**Written instruction**. Reproduce the records word for word, starting at the line that contains "Choose Video Editing from the New menu" and continuing through the end of the records, and leave out the pictures.

**Data supplied**.

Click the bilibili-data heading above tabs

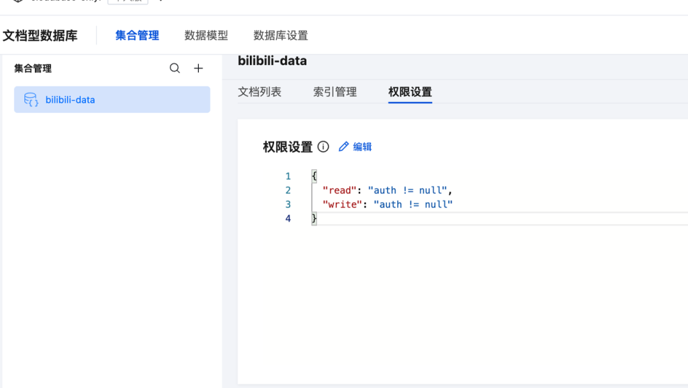(272, 61)
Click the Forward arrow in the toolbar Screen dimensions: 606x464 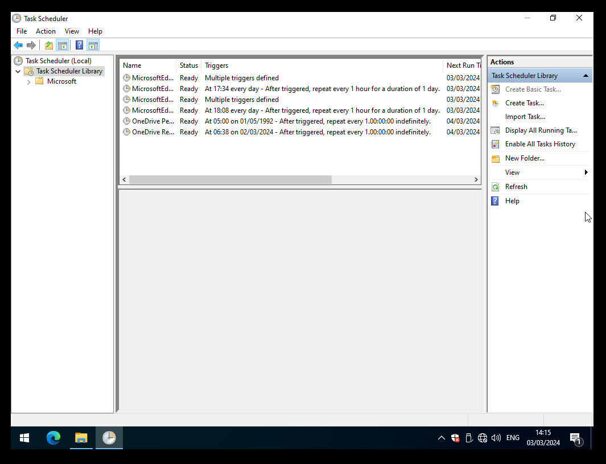31,46
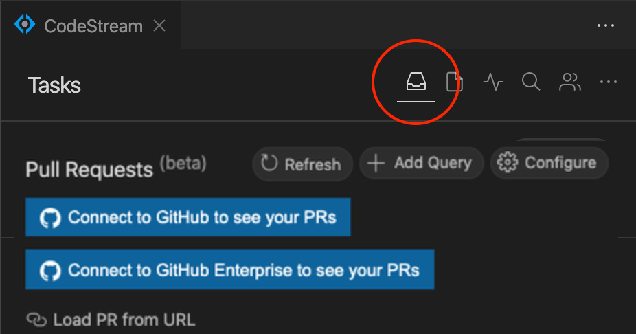The height and width of the screenshot is (334, 636).
Task: Click the CodeStream logo in the tab
Action: pyautogui.click(x=25, y=25)
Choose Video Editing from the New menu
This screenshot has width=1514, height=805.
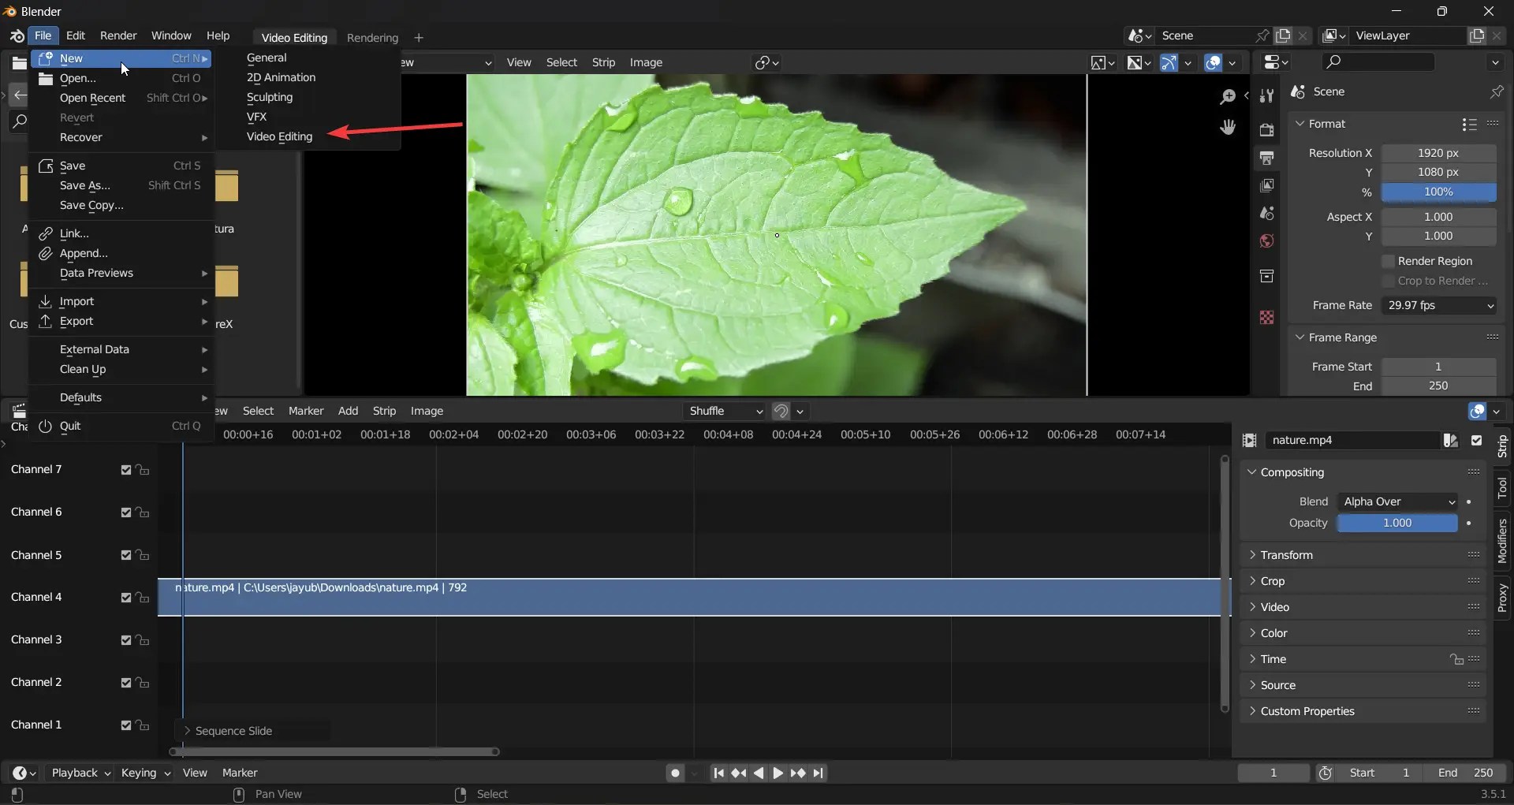pyautogui.click(x=280, y=136)
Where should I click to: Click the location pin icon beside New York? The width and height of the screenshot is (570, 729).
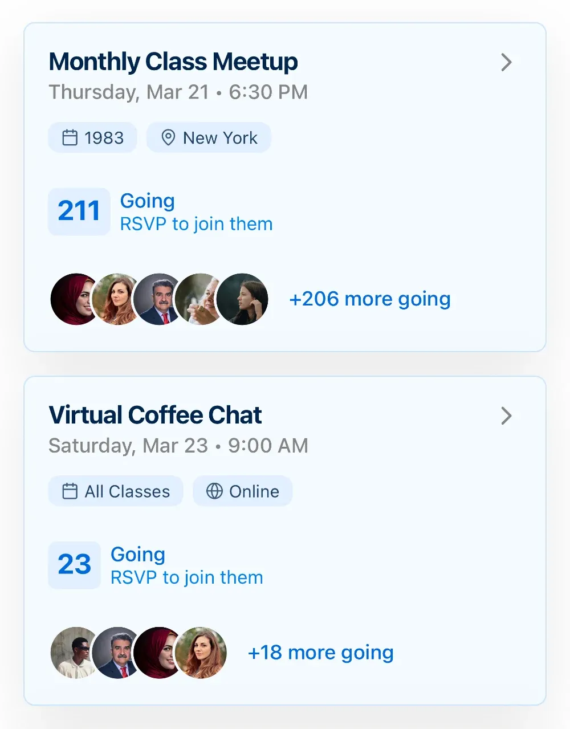[x=168, y=137]
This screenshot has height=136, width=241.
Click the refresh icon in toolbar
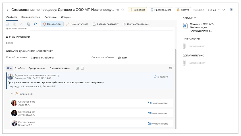click(x=36, y=24)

**Task answer**.
Choose Video Editing from the New menu
This screenshot has width=1514, height=805.
pyautogui.click(x=280, y=136)
Where should I click to: Click the location pin icon beside New York? The width and height of the screenshot is (570, 729).
[x=168, y=137]
This screenshot has height=136, width=241.
Click the refresh icon in toolbar
click(x=36, y=24)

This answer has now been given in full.